Shutting Science Out of Decision-Making
In 2005, EPA Deputy Administrator Marcus Peacock announced a new streamlined policy for setting the NAAQS which removes the independent assessment by scientific experts and injects political determinations much earlier in the decision-making process. [10] This policy is being applied for the first time in the lead NAAQS review. [11]

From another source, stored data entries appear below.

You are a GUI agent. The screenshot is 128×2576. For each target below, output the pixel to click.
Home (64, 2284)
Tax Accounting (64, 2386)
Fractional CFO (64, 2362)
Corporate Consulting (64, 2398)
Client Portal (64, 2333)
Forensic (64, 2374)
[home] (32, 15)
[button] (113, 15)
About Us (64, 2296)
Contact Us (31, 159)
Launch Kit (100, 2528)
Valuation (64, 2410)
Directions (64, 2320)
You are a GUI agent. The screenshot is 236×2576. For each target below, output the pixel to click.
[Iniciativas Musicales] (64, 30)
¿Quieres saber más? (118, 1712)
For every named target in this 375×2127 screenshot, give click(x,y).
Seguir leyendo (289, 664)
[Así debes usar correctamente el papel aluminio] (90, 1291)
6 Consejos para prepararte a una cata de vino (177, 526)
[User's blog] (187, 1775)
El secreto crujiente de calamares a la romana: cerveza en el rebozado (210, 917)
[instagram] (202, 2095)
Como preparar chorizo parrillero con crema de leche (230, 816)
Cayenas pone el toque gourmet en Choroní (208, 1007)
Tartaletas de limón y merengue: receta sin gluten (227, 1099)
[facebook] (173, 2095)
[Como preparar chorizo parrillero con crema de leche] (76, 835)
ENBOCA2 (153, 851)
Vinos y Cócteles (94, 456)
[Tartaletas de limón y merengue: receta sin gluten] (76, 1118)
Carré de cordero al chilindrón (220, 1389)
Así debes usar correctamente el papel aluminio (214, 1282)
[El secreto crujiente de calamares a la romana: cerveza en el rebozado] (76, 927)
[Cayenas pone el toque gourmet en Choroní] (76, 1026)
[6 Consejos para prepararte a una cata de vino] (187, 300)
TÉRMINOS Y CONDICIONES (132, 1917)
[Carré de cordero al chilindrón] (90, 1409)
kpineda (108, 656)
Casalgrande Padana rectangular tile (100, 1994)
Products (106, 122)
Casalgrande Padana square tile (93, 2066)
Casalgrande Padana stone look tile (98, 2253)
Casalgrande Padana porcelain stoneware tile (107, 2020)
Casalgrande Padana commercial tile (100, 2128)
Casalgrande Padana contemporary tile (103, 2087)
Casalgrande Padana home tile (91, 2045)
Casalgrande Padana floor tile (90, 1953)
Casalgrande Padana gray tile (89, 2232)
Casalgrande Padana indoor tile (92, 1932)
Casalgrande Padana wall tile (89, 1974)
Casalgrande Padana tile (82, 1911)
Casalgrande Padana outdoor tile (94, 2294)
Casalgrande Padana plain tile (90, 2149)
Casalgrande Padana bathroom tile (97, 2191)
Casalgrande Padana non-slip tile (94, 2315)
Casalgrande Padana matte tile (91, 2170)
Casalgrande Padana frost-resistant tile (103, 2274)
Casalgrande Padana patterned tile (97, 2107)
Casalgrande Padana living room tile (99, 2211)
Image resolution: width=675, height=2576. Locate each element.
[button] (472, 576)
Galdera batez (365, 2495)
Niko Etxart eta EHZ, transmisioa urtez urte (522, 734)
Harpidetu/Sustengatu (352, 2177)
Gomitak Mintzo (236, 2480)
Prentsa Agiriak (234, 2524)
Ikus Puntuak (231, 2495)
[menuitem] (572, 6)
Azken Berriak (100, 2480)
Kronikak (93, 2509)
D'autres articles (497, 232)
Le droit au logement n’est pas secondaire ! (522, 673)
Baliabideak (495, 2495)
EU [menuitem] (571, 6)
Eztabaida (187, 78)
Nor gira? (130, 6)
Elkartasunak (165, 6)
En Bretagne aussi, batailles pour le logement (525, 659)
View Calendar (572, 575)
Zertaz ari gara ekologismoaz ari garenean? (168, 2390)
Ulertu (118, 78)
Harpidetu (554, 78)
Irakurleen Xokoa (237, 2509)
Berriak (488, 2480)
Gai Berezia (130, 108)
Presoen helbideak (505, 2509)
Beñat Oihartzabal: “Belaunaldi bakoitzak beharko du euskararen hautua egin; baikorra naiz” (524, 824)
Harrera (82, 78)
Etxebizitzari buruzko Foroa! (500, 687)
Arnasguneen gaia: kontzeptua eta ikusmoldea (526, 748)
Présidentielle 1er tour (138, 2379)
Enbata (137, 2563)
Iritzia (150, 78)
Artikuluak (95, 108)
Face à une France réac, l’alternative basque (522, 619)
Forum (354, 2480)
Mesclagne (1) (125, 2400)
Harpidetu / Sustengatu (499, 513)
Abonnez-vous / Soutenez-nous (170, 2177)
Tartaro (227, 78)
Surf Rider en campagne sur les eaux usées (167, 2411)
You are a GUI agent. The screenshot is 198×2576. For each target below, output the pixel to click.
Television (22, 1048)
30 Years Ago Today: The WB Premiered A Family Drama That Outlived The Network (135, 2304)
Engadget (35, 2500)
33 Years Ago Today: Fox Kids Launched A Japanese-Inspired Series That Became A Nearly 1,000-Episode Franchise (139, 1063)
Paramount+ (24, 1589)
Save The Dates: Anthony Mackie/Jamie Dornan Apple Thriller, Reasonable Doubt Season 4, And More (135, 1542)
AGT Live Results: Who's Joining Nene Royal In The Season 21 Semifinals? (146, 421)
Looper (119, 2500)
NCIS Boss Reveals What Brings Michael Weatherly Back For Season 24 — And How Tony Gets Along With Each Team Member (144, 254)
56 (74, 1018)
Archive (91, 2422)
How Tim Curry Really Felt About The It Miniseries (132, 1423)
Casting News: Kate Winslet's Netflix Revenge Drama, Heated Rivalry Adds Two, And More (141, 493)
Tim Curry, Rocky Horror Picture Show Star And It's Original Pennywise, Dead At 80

Under the new rules, high-level political appointees are involved right from the start, working with staff scientists to create a document containing "policy-relevant science" that "reflects the agency's views" instead of the independent scientific paper that staff scientists have put together in the past. Under previous rules, staff scientists worked with the Clean Air Science Advisory Committee to create a scientific assessment of risks and recommend appropriate standards. Only after the scientific review was complete would the administrator create the final policy.

Take Action
The EPA should fulfill its mandate of protecting the air we breathe under the Clean Air Act. They have recognized that the best available science shows that low levels of lead can have severe health effects, yet they have not updated the lead air pollution threshold since 1978, and are even considering rescinding lead pollution control altogether. Tell the EPA that it must continue to use the best available science in protecting the air we breathe from dangerous lead pollution.

 


[1] Clean Air Act, with 1990 amendments: Section 108 (42 U.S.C. 7408) and Section 109 (42 U.S.C. 7409)
[2] Environmental Protection Agency, "EPA's Efforts to Reduce Lead," online fact sheet, accessed 19 January 2007
[3] Environmental Protection Agency, "Addressing Lead at Superfund Sites: Human Health," online fact sheet, accessed 19 January 2007  
[4] Centers for Disease Control and Prevention, "Why Not Change the Blood Lead Level of Concern at this Time?" online fact sheet, accessed 19 January 2007    
[5] "EPA's Efforts to Reduce Lead"

[6] ibid.
[7] Environmental Protection Agency’s National Center for Environmental Assessment, “Air Quality Criteria Document for Lead (Final),” Section 8.4, October 2006, Accessed 19 January 2007 and Environmental Protection Agency, “Review of the National Ambient Air Quality Standards for Lead: Policy Assessment of Scientific and Technical Information” OAQPS Staff Paper – First Draft, December 2006, Accessed 19 January 2007, page 85.  
[8] Environmental Protection Agency, “Review of the National Ambient Air Quality Standards for Lead: Policy Assessment of Scientific and Technical Information” OAQPS Staff Paper – First Draft, December 2006, Accessed 19 January 2007, page 247.
[9] Union of Concerned Scientists, "Should Air Pollution Rules be Based on Politics?"
[10] Memo from EPA Deputy Administrator Marcus Peacock, "Process for Reviewing National Ambient Air Quality Standards," December 7, 2006, accessed December 19, 2006.
[11] Battery Council International, "Review of the Process for Setting National Ambient Air Quality Standards," 12 July 2006, accessed 23 January 2007 and
Heilprin, John, "EPA May Drop Lead Air Pollution Limits," Associated Press, 6 December 2006.